February Furniture: A Blacksmith’s Desk

February first found me still in Minnesota unable to drive home through the ice and snow of Iowa. I was on deadline so I wrote through my Aunt Linda’s superbowl party feeling a bit ungracious and unsocial.

But eureka! There was an old story to unearth at Aunt Linda’s! She too has been the recipient of many family furniture treasures which are waiting to tell their stories. One such piece sits in the corner of Linda’s garage. It’s a stripped antique fold down desk maybe from the late nineteenth century with some Scandinavian carved vines with berries on the folding front.

The story goes–according to Aunt Linda– that the desk was the business desk in my great granddad’s blacksmith shop in Dawson, Minnesota. My Grandpa Bing acquired the desk and stripped it, or tried to strip it, of its blackened blacksmith grit and dust. He also repaired the desk, adding some sections broken with time and use.

My mother remembers the family blacksmith shop, sold before my Aunt Linda’s time. The shop and the outhouse sat away from the house. My mother was not allowed in the shop she supposes because of the fire danger. But maybe also because the liquor was stored there for use during Sunday family picnics. She remembers passing the shop on the way to the outhouse knowing the men where inside drinking.

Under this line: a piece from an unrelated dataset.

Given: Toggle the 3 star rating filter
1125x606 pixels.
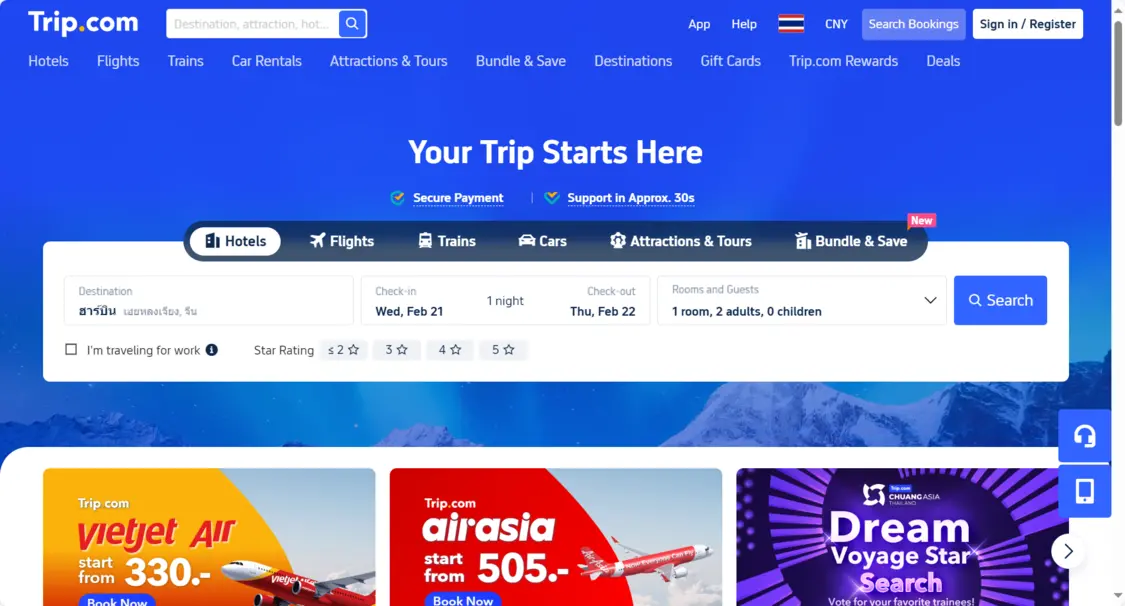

Aunt Linda, like all of us entrusted with family memories, did not know what to do with the desk. I suggested, only because my friend Cynthia has taught me this, that she wax the desk front and hang it up.

So she did. Now the old desk is better poised to speak of those who came before us embodying a chapter in the constant collection of our family story.

Check out these before and after photos! Aunt Linda thinks the blackness in the crevices are blacksmith remains… which of course seasons the story…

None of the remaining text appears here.